Ada kecurigaan yang terlihat di mata ustad tersebut, tetapi dia tidak ingin memperpanjang urusannya dengan Madam Anne yang terkenal kejam dan sadis itu. Dia lebih memilih keselamatan keuarga dan anak santrinya. Biar dosa ini dia tanggung sendiri asal para santrinya aman. Setelah prosesi nikah siri berhasil hingga usai, ustad tersebut pamit undur diri.

"Terima kasih, Ustad. Semoga selamat sampai rumah!" kata Mbok Marni.

"Semoga saja, Mbok. Jaga putrinya sebisa mungkin!" pesan ustad tersebut.

Akhirnya sang ustad pun mulai melajukan kendaraannya meninggalkan rumah penuh misteri tersebut. Mbok Marni pun segera masuk kembali ke dalam. Dia segera bebenah apa yang sudah terjadi dan membereskan semua alat yang telah dipakai.

Sementara dikamar Bagaskara, terlihat Sarita duduk di tepian ranjang. Pria yang baru saja menjadi suaminya hanya duduk di sofa menatap wajahnya tanpa kedip. Hal itu membuat Sarita salah tingkah.

"Jangan kira aku menikahimu karena cinta, Gadis Udik. Aku hanya inginkan keturunanku saja!" kata Bagaskara dengan nada datar.

Sarita segera membuang pikiran baiknya akan niat anak majikannya itu. Lalu dia beranjak dari duduknya dan berjalan menuju pintu keluar. Belum sampai kakinya mencapai pintu terdengar kalimat henti dari Bagaskara.

"Jangan keluar kamar sebelum waktunya, kau sudah menjadi istriku!" kata Bagaskara.

"Aku hanya ingin memgambil pakaian gantiku, Mas. Tidak lebih," jawab Sarita.

"Baik, segera dan jangan pakai lama. Aku tidak suka!"

Sarita tidak menjawab apa yang dikatakan oleh suami yang beberapa waktu lalu mengikrarkan janji suci untuknya. Setelah kepergian istrinya, Bagaskara duduk terpekur menatap layar laptopnya, tetapi pikirannya melayang menerawang jauh. Mengingat sosok mantan istrinya yang telah pergi bersama pria lain dan menuduhnya sebagai pria mandul.
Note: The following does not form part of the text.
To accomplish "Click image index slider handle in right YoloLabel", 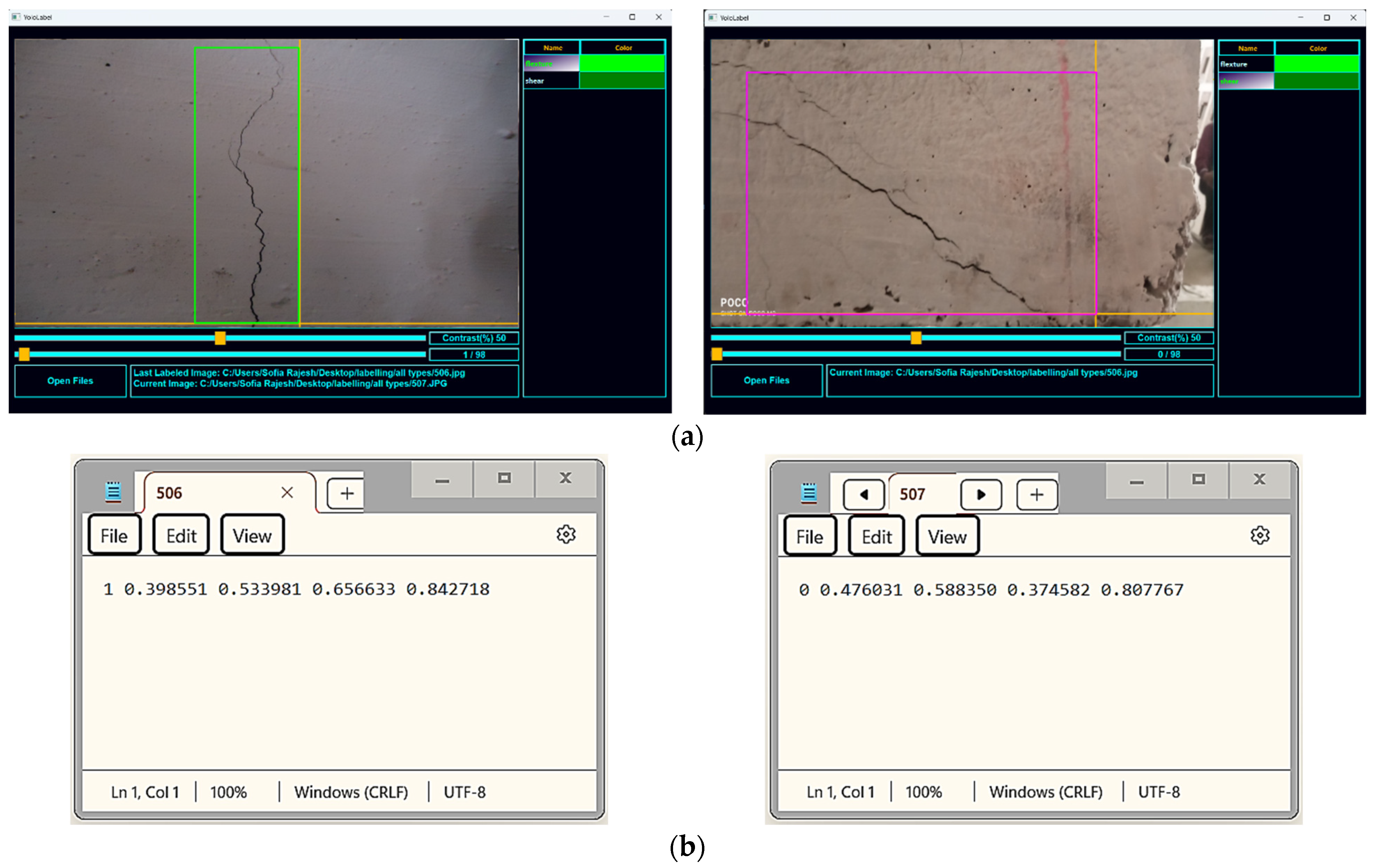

Kini dia bisa mengangkat kepalanya, dia sudah membuktikan pada dunia bahwa dia mampu mencetak anak melalui rahim anak pembantu.

"Tunggu anak pembantu, apa kata dunia? Bagaskara pembisnis muda punya keturunan dari pembantu. Sial, sial!" decak Bagaskara. "Tidak apa, mungkin akan aku pertahankan lebih dulu hingga anak itu lahir, lalu kuceraikan dia. Bagus!" gumam Bagaskara sambil mulai menggerakkan jari jemarinya.

Hari terus berlalu, Sarita pun masih meneruskan kuliahnya yang tinggal menunggu keputusan sidang hasil skripsinya. Perut wanita itu kini sudah terlihat membuncit karena usia kandungannya memasuki minggu ke 12. Sarita masih melakukan pekerjaan berat di mansion, Anne tidak memedulikan keadaan sang menantu. Dia masih saja menyuruh Sarita untuk mengangkat barang belanjaannya.

"Bawa beras ini ke gudang, Sarita!" perintah Anne.

"Baik, Bunda!" jawab Sarita.

"Bunda, hai! Panggil aku Madam, Ma-dam!" hardik Anne.

"Baik, Madam!" jawab Sarita dengan nada datar.

Wanita muda itu pun segera mengangkat karung beras yang berisi 25 kg ke dalam gudang. Semua pekerja yang lain tidak berani membantu pekerjaan Sarita, bukan karena meraka tidak berempati tetapi lebih pada rasa takut akibat ancaman phk dari majikannya itu. Sarita sudah paham akan tekanan majikannya mengenai statusnya, maka perempuan itu tidak marah pada pekerja yang lain.

Dengan bersusah wanita muda itu menarik karung beras tersebut hingga masuk ke gudang. Setelah sampai, dia istirahat sesaat mengelap dahinya yang berkeringat. Lalu dia pun menerima botol air minum dari uluran tangan seorang pekerja pria dari balik jendela.

"Terima kasih, Kang!" kata Sarita.

Tidak ada jawaban dari balik jendela, Sarita pun melongokkan kepalanya hanya ingin melihat siapa yang telah memberinya botol air minum. Namun, tidak ada. Tidak ada sosok pria yang berdiri di balik jendela kamarnya.